Instructions for the task
Count how many lines of the records below contain the string "label", with case counting, and give only that number.

Data entries
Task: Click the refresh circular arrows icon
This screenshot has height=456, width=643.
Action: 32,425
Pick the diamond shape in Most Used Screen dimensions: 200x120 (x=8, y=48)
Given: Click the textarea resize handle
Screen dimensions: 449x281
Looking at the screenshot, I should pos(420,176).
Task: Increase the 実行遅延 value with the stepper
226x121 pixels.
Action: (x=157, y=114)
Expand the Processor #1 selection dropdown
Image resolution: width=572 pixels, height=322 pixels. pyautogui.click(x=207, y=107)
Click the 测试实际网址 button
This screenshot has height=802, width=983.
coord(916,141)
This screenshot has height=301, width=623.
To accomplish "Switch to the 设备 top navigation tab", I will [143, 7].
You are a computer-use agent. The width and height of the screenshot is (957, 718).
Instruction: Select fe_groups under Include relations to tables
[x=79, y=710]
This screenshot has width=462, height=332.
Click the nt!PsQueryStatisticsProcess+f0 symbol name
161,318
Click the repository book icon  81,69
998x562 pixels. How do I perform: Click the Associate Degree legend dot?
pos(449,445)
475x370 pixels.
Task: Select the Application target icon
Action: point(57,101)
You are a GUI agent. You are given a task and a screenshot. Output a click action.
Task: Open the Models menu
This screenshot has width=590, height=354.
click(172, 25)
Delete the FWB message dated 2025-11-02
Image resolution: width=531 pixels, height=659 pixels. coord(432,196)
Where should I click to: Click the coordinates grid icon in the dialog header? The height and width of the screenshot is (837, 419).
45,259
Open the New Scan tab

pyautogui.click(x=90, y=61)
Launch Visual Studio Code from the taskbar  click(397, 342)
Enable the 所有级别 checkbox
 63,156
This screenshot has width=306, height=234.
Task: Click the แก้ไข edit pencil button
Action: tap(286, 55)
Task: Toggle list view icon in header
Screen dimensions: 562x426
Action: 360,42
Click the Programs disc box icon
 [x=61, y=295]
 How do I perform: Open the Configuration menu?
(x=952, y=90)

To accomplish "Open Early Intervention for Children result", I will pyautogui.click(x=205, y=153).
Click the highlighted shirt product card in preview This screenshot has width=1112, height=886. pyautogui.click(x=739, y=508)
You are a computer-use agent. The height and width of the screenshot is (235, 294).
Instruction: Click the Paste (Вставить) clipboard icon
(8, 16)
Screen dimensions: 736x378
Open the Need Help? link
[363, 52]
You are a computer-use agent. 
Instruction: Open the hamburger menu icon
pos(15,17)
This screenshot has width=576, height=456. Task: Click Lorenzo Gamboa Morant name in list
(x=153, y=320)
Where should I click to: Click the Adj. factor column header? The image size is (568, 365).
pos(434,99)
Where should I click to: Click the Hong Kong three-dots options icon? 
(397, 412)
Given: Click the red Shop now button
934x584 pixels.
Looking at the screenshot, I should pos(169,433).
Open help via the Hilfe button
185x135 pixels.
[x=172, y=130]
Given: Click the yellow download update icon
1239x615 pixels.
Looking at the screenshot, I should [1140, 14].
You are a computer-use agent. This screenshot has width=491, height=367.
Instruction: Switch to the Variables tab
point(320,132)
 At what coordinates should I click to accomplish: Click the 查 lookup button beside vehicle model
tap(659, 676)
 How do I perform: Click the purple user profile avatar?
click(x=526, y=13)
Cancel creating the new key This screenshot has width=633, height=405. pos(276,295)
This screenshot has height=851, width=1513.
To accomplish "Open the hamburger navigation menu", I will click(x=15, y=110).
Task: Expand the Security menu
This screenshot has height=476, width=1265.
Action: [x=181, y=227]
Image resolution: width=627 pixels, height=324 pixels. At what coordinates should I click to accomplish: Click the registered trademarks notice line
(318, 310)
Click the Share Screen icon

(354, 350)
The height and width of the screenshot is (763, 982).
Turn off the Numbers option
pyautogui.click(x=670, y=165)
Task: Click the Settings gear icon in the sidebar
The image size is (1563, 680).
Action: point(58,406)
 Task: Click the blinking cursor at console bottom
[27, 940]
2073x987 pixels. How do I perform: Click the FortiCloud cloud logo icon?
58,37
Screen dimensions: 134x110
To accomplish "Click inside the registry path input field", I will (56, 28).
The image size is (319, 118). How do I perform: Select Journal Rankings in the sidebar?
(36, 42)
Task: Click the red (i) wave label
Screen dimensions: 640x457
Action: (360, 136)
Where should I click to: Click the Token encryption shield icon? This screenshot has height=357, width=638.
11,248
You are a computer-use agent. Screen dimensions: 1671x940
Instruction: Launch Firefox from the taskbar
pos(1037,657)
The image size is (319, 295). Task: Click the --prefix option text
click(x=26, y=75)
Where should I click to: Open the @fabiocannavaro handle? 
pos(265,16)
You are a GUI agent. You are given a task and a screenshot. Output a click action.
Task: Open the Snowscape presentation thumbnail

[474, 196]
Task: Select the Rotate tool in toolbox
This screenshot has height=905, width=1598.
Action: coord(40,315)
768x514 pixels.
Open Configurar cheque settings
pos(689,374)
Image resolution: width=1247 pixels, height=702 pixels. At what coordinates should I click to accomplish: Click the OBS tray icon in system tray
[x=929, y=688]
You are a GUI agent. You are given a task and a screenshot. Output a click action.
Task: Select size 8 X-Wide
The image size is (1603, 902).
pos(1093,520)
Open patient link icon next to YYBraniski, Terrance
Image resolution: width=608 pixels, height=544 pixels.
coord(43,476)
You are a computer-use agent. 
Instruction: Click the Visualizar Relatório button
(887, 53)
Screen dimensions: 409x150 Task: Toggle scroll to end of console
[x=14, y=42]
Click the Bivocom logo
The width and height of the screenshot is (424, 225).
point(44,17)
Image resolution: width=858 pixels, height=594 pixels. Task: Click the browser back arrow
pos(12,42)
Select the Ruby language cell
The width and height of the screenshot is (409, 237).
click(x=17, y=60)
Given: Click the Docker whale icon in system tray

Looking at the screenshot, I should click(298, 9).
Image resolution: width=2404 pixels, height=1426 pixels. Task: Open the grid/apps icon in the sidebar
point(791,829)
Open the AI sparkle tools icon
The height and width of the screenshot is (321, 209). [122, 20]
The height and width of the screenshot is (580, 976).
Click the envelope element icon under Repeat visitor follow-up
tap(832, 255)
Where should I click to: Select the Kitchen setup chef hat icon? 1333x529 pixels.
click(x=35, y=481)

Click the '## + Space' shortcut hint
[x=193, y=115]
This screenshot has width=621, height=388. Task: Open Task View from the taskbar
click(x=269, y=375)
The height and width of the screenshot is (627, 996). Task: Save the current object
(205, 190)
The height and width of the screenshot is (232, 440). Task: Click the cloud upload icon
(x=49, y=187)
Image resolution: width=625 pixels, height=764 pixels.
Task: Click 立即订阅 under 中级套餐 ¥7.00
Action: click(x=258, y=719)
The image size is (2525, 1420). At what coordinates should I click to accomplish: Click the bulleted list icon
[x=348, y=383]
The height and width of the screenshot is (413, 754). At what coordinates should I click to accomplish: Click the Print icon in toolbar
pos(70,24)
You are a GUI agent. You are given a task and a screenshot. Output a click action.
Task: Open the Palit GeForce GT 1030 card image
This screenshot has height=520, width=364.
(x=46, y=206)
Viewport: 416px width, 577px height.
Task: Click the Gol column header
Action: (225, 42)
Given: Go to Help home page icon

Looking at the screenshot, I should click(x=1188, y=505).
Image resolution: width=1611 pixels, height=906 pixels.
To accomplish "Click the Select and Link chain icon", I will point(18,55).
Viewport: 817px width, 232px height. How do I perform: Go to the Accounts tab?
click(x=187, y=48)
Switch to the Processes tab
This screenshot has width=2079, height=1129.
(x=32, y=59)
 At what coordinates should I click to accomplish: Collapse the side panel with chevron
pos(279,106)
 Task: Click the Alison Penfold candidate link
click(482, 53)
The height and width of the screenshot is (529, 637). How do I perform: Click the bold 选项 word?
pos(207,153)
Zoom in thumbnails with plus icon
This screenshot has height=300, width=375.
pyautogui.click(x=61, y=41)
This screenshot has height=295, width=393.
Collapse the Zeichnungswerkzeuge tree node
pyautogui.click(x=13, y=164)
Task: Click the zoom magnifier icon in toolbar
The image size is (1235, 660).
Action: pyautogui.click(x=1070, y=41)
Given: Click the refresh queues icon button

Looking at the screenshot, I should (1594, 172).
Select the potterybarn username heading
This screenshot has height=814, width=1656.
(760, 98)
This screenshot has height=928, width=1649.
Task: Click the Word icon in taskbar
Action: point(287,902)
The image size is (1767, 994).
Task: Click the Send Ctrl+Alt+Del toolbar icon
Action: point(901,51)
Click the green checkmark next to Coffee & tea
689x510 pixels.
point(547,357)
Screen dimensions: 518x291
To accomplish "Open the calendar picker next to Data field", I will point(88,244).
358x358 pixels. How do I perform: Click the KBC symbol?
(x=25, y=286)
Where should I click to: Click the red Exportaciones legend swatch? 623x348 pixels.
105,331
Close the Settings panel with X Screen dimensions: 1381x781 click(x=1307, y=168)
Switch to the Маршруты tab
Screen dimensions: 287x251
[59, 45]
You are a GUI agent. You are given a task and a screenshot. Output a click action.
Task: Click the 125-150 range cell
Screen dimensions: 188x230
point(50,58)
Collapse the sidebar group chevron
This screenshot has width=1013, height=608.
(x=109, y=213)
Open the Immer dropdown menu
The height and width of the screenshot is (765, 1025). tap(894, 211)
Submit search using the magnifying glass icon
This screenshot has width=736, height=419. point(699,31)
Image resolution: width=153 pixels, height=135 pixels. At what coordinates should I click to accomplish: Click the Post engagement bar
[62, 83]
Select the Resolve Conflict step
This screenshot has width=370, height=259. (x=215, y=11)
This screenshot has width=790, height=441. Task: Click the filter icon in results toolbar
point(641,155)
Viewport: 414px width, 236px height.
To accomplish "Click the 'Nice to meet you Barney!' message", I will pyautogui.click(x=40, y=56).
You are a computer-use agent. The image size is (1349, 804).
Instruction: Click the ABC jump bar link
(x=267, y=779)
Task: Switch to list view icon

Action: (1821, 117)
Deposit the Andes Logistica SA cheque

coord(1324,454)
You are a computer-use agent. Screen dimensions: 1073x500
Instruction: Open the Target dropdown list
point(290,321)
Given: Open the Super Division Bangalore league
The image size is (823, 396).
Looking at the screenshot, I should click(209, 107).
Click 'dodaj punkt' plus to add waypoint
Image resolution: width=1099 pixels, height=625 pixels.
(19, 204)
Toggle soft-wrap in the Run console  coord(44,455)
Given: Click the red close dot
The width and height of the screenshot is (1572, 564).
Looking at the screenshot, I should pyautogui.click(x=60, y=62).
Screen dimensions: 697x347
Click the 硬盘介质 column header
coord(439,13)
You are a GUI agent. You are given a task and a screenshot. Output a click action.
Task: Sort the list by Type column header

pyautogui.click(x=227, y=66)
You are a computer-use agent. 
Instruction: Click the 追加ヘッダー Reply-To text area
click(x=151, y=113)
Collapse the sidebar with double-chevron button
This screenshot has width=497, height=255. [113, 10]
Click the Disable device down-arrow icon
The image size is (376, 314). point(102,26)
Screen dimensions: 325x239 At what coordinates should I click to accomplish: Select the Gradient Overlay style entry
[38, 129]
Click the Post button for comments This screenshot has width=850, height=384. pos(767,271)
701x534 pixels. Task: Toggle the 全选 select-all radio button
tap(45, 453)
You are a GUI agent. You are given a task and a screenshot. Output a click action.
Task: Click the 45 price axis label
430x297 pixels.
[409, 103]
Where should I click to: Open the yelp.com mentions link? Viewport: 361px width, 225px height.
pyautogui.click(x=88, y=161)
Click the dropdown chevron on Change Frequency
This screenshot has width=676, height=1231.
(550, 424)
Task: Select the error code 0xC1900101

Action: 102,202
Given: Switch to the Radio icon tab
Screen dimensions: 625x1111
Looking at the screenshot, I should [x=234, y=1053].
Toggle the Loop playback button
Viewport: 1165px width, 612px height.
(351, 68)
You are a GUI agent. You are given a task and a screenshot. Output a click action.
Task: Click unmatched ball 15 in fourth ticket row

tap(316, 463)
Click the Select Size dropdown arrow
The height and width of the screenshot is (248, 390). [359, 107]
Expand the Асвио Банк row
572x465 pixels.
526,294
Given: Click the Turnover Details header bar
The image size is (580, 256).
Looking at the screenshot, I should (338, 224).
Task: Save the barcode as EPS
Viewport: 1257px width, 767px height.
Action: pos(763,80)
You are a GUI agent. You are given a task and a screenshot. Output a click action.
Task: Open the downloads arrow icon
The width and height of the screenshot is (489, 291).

Exercise response
2